> [Provided entries]

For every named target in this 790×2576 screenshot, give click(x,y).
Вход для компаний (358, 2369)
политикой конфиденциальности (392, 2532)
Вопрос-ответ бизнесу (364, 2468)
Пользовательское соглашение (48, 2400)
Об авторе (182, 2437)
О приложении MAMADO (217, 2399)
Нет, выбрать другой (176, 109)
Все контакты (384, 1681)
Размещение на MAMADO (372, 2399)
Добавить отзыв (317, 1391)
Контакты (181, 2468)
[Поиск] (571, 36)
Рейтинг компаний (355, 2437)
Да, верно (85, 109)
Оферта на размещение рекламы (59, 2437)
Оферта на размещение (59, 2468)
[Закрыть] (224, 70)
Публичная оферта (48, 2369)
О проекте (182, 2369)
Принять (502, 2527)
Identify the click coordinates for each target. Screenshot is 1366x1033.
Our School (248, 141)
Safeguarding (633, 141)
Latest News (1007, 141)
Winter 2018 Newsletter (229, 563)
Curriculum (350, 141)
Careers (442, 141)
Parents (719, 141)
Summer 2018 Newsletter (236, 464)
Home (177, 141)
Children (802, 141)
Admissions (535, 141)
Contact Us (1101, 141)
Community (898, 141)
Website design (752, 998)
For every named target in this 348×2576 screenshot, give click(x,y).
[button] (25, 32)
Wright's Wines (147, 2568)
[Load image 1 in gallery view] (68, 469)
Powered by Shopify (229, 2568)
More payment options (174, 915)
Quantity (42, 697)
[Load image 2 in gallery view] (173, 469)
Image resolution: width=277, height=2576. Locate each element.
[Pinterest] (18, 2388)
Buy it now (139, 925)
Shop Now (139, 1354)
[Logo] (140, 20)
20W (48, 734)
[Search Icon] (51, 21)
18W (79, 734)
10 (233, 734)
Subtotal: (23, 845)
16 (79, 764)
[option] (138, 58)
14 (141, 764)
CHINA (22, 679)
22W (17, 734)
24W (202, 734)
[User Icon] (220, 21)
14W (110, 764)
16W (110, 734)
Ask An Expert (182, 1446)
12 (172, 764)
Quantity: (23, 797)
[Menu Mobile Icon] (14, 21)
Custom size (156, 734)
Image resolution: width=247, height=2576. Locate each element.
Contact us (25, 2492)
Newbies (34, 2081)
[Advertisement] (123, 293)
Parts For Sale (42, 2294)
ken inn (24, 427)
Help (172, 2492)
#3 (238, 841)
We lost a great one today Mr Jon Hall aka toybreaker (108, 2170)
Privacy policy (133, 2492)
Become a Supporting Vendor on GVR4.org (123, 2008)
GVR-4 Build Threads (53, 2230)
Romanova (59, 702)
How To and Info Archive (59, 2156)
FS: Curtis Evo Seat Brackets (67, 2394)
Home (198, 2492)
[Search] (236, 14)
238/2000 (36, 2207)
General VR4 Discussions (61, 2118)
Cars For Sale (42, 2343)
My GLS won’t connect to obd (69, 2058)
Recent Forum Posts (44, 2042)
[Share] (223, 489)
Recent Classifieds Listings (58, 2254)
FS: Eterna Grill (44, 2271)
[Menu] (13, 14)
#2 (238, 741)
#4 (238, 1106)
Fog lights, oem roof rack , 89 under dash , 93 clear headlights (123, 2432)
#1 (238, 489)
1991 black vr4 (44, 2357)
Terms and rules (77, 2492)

> [Task item]
Which lines above include the string "give"? Show them.

> [Response area]
For every named target in this 790×2576 screenshot, give click(x,y).
For every named target in this 348×2576 screenshot, give click(x,y).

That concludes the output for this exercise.